A Short Guide to Historical Newspaper Data, Using R
In 2018 and 2019 I worked at the British Library as a Curator of Newspaper Data. It was an experimental position, conceived on the premise that the data generated by newspaper digitisation projects, in this case the Heritage Made Digital project, deserves its own curatorial role and set of practices.
It was an fun time to work on such a project. While the large-scale analysis of newspaper data by historians is no longer in its infancy, it’s still probably in an adolescence, and it was exciting working within an evolving discipline, one which is developing its own set of practices, understanding where and how its bias works and the implications this might have, and generally moving from a sense of naive optimism to a practice which is more academically and mathematically rigorous and self-reflective.
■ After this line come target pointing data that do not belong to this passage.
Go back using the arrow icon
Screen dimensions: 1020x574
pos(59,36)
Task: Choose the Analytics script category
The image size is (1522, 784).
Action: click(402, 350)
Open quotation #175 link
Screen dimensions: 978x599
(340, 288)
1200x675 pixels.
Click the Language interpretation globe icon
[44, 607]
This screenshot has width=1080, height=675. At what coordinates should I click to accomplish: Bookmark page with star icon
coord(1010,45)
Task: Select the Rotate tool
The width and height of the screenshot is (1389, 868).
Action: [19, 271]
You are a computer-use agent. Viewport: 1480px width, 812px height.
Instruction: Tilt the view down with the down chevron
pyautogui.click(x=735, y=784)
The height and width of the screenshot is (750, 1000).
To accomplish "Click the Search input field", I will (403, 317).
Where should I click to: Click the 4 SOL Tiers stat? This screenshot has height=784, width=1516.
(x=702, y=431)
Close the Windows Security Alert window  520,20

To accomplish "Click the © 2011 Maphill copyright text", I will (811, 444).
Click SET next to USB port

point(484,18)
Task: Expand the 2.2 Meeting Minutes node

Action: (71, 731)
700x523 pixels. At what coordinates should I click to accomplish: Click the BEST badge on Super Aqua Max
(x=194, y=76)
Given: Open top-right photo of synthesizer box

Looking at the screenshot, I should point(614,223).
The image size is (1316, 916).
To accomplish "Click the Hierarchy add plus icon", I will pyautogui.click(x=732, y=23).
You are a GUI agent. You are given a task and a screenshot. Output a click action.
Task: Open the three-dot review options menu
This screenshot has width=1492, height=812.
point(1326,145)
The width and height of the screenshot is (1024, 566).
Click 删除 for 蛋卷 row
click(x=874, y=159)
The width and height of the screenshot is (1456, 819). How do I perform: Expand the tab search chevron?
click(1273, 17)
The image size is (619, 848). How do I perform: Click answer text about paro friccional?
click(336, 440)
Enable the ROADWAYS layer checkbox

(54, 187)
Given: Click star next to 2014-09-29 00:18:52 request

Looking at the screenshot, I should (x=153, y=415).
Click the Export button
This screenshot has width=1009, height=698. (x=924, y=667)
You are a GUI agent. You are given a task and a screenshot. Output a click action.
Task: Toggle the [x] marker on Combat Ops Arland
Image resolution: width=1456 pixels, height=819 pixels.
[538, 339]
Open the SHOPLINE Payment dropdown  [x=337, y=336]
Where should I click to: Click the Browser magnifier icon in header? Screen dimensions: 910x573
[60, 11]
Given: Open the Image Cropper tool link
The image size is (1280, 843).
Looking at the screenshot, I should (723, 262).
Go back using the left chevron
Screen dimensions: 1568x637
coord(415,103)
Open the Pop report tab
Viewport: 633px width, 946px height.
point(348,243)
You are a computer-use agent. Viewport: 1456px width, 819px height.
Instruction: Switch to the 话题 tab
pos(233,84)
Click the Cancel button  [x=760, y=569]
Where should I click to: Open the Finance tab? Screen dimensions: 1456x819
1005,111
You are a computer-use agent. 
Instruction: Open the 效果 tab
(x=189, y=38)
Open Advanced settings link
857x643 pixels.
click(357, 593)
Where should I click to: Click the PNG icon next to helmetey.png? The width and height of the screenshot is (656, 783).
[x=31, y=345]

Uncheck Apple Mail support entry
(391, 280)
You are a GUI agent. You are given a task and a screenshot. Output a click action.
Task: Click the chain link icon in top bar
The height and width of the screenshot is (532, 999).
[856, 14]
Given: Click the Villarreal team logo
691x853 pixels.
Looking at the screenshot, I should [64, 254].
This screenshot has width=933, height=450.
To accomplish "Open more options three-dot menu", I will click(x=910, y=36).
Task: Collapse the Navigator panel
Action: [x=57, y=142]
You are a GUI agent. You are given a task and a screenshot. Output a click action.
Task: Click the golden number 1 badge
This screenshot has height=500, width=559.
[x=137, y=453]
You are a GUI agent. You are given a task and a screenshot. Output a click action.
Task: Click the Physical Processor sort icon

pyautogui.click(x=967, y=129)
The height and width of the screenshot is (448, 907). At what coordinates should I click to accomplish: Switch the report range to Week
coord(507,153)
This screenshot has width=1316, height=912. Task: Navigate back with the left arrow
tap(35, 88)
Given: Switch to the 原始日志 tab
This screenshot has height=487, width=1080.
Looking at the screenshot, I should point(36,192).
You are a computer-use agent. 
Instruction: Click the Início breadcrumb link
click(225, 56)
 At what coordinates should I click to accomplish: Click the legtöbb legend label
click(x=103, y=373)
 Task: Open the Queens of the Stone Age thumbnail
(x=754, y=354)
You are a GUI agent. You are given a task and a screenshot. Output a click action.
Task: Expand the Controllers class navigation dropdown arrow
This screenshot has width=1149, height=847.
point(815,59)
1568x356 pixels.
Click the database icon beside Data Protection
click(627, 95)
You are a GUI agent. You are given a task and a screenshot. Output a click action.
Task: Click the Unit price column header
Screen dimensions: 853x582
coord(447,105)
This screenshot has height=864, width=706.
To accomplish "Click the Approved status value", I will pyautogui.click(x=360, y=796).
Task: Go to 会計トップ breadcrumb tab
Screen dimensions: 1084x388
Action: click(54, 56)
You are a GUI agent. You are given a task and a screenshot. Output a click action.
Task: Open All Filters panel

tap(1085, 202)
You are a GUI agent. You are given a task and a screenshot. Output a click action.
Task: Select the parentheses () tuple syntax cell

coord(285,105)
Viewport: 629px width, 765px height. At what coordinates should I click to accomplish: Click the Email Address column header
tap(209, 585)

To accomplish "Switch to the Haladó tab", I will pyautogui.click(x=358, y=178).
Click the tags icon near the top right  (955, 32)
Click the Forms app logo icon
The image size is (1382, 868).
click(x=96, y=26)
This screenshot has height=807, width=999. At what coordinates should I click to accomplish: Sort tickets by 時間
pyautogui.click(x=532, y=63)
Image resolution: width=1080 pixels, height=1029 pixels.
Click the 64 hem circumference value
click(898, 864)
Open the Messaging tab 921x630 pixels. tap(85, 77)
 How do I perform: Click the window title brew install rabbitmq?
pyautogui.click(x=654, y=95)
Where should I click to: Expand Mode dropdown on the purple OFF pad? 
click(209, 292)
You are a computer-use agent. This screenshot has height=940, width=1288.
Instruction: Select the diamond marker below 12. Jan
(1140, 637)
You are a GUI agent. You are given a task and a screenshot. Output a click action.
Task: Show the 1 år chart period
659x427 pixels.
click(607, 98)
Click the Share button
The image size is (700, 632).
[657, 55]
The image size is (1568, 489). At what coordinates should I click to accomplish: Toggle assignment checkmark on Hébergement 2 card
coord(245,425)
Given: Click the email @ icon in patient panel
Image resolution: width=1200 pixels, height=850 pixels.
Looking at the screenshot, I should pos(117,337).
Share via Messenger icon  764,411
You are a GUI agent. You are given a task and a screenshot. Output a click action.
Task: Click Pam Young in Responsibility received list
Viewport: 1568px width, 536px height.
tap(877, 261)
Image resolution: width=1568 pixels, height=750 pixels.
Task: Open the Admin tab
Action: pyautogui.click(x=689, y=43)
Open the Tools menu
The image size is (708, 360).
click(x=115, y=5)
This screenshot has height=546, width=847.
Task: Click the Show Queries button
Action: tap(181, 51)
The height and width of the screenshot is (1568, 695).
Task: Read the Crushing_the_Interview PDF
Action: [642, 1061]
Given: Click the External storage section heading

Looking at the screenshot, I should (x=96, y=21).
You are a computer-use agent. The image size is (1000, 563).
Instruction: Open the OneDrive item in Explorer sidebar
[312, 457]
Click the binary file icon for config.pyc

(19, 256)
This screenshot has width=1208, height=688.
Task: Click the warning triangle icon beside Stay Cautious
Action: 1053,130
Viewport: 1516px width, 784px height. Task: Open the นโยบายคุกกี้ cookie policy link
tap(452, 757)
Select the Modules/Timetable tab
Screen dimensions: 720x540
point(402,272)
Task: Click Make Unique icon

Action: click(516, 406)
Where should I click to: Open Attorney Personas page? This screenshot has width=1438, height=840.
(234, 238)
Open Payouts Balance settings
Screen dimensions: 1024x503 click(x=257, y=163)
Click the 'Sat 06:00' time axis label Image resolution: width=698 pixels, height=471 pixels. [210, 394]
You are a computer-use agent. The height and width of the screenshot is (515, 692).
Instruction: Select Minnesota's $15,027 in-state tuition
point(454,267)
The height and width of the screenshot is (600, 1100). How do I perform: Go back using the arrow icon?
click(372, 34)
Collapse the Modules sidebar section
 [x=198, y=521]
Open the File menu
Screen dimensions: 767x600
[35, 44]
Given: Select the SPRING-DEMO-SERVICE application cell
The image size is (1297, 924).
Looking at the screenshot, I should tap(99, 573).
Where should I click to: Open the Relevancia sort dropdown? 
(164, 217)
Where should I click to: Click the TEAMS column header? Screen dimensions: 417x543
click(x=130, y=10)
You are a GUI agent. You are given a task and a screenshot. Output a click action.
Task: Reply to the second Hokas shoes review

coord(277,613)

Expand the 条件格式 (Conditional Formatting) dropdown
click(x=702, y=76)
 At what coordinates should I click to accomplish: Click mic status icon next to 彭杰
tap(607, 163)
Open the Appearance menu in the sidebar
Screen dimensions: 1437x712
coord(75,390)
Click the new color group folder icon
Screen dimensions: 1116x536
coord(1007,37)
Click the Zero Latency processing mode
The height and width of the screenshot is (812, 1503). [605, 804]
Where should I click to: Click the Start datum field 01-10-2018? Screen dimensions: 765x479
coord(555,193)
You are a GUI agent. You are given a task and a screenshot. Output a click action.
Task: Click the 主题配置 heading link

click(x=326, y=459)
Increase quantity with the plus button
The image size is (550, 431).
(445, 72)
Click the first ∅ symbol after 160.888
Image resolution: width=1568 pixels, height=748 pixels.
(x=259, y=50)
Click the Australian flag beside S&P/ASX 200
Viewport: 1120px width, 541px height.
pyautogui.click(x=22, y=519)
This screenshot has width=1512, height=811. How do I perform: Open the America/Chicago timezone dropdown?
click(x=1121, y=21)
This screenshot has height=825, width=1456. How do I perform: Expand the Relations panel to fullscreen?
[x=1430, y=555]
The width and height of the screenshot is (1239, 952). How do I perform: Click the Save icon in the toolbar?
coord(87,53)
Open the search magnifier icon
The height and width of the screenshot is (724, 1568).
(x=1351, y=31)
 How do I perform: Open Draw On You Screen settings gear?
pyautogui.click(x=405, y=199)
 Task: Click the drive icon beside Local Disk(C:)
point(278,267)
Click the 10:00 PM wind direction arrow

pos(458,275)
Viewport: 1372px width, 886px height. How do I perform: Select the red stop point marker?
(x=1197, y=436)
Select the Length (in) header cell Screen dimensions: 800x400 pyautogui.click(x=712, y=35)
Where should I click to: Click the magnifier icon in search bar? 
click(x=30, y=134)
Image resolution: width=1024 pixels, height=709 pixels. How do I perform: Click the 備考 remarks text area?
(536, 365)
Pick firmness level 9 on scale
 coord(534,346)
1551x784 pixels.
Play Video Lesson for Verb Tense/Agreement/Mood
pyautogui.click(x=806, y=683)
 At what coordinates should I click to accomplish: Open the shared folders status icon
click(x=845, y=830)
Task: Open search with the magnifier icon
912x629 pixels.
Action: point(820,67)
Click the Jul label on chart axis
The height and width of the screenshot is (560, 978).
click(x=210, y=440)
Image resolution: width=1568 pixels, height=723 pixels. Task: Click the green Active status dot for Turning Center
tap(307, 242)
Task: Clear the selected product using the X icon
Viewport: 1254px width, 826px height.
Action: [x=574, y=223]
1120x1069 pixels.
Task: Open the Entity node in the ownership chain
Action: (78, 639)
This book aims to give basic handbook for those who would like to dip their toes into big data analysis but don’t know where to begin. It takes advantage of the fact that for the first time, newspaper data from British Library is available to download, in bulk and for free. It uses some of that data, walking through the process from its download to running basic DH analyses: word frequencies, sentiment analysis, topic modelling and text reuse detection. It also introduces some mapping techniques, again using a dataset produced and made available by the British Library: a metadata list of the newspaper collection, which we hope will be of use to a wide variety of researchers.